Salt lake in Kazakhstan

Alua (Алуа; Алва) is a salt lake in Esil District, North Kazakhstan Region, Kazakhstan.

The lake is located 8 km to the NW of Yavlenka town, the administrative center of the district. Small Amangeldi village lies 3 km to the southeast of the eastern lakeshore.

==Legend==
"Alua" is an ethnic Kazakh girl's name. According to local folklore, a young man named Zharylkamys fell in love with a girl named Alua and decided to marry her even though their clans adamantly opposed the union. Eventually the lovers ran away and hid in a thicket by the eastern lakeside, but Zharylkamys was found and killed by the clansmen chasing them. Seeing her lover dead, Alua committed suicide.
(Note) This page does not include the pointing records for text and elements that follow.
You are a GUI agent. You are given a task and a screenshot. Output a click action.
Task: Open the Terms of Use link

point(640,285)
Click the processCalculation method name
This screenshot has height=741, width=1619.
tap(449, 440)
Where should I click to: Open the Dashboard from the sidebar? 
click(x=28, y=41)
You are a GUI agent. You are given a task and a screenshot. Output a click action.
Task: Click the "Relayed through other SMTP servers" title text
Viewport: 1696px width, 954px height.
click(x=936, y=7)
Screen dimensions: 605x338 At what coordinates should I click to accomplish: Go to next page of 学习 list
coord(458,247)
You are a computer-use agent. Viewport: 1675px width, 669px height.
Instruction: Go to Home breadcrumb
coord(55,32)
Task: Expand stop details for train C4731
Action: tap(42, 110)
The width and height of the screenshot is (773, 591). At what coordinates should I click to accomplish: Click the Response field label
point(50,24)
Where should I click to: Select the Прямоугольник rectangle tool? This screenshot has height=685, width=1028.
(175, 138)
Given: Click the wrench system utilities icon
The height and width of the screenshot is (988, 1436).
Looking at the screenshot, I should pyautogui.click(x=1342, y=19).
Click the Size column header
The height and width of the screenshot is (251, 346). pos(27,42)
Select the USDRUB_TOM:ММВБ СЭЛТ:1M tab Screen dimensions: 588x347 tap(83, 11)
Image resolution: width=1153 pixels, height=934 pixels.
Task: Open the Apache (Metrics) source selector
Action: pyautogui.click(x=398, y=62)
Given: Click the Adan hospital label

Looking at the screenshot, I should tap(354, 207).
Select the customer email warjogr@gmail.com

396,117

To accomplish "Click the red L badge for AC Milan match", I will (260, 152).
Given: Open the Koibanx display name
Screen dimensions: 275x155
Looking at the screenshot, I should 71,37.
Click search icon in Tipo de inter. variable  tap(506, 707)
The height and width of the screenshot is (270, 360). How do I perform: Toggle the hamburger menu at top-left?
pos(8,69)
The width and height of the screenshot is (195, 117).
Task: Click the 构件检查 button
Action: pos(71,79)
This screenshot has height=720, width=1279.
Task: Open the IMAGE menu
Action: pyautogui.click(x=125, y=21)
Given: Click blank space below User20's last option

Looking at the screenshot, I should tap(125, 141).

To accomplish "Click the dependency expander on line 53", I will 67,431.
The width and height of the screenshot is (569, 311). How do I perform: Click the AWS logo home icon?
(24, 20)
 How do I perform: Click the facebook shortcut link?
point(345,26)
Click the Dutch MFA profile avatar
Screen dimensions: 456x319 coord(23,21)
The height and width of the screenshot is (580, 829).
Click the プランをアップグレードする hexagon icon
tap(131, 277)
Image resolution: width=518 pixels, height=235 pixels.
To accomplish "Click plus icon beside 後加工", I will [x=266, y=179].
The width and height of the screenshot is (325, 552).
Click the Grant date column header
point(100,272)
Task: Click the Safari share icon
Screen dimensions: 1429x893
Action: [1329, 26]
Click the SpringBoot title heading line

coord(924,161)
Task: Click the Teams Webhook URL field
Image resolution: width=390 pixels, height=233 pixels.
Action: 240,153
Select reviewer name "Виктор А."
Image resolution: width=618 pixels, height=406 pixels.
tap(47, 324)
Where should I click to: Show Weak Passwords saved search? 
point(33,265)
Following the tragic outcome the lovers were buried at that same spot and as years went by the lake was named after the girl. This legend was collected by Sabit Mukanov in his autobiographical trilogy School of Life.

==Geography==
Alua is an endorheic lake belonging to the Ishim River basin. It is located at the southern edge of the Ishim Plain. The shores are flat and the bottom of the lake is muddy.

The lake is surrounded by agricultural fields and pasture land. It is fed by rain and snow. Lake Menkeser lies 20 km to the NW and Stanovoye 35 km to the north.

==Flora and fauna==
Some stretches of the lakeshore are overgrown with reeds. The mute swan is one of the bird species sighted at the lake.